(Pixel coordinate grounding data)
[Start of section]

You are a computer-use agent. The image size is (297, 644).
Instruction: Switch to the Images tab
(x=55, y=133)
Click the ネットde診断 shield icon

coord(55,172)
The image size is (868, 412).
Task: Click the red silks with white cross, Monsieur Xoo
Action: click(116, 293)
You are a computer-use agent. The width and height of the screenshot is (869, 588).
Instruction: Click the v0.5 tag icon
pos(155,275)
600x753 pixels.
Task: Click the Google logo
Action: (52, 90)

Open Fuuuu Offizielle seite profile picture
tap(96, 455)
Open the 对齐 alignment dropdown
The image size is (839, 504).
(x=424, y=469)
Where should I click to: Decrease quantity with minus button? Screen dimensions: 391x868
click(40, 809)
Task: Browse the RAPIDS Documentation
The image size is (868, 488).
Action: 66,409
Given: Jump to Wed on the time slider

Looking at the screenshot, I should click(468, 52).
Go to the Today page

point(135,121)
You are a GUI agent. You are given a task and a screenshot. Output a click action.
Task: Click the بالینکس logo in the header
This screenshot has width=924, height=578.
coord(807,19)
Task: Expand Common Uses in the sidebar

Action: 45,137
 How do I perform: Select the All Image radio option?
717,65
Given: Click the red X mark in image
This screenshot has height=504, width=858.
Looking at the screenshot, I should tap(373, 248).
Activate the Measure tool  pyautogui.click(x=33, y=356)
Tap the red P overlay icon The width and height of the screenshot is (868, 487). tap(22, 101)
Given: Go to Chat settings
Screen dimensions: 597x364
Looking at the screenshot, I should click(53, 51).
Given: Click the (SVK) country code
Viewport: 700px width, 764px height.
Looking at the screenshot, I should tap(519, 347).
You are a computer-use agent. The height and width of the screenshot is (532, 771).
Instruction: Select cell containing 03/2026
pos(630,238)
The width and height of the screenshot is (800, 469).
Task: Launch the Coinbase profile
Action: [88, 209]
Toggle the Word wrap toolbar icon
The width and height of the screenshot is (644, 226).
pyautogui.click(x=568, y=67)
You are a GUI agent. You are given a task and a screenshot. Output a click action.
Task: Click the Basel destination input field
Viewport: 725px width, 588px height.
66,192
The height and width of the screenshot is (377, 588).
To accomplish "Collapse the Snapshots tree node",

[End of section]

== PROBLEM REQUIREMENTS ==
From beginning to end, the data must be duplicated exactly.

== WRITTEN RESPONSE ==
You are a computer-use agent. The image size is (297, 644).
Instruction: Switch to the Images tab
(x=55, y=133)
Click the ネットde診断 shield icon

coord(55,172)
The image size is (868, 412).
Task: Click the red silks with white cross, Monsieur Xoo
Action: click(116, 293)
You are a computer-use agent. The width and height of the screenshot is (869, 588).
Instruction: Click the v0.5 tag icon
pos(155,275)
600x753 pixels.
Task: Click the Google logo
Action: (52, 90)

Open Fuuuu Offizielle seite profile picture
tap(96, 455)
Open the 对齐 alignment dropdown
The image size is (839, 504).
(x=424, y=469)
Where should I click to: Decrease quantity with minus button? Screen dimensions: 391x868
click(40, 809)
Task: Browse the RAPIDS Documentation
The image size is (868, 488).
Action: 66,409
Given: Jump to Wed on the time slider

Looking at the screenshot, I should click(468, 52).
Go to the Today page

point(135,121)
You are a GUI agent. You are given a task and a screenshot. Output a click action.
Task: Click the بالینکس logo in the header
This screenshot has width=924, height=578.
coord(807,19)
Task: Expand Common Uses in the sidebar

Action: 45,137
 How do I perform: Select the All Image radio option?
717,65
Given: Click the red X mark in image
This screenshot has height=504, width=858.
Looking at the screenshot, I should tap(373, 248).
Activate the Measure tool  pyautogui.click(x=33, y=356)
Tap the red P overlay icon The width and height of the screenshot is (868, 487). tap(22, 101)
Given: Go to Chat settings
Screen dimensions: 597x364
Looking at the screenshot, I should click(53, 51).
Given: Click the (SVK) country code
Viewport: 700px width, 764px height.
Looking at the screenshot, I should tap(519, 347).
You are a computer-use agent. The height and width of the screenshot is (532, 771).
Instruction: Select cell containing 03/2026
pos(630,238)
The width and height of the screenshot is (800, 469).
Task: Launch the Coinbase profile
Action: [88, 209]
Toggle the Word wrap toolbar icon
The width and height of the screenshot is (644, 226).
pyautogui.click(x=568, y=67)
You are a GUI agent. You are given a task and a screenshot. Output a click action.
Task: Click the Basel destination input field
Viewport: 725px width, 588px height.
66,192
The height and width of the screenshot is (377, 588).
To accomplish "Collapse the Snapshots tree node",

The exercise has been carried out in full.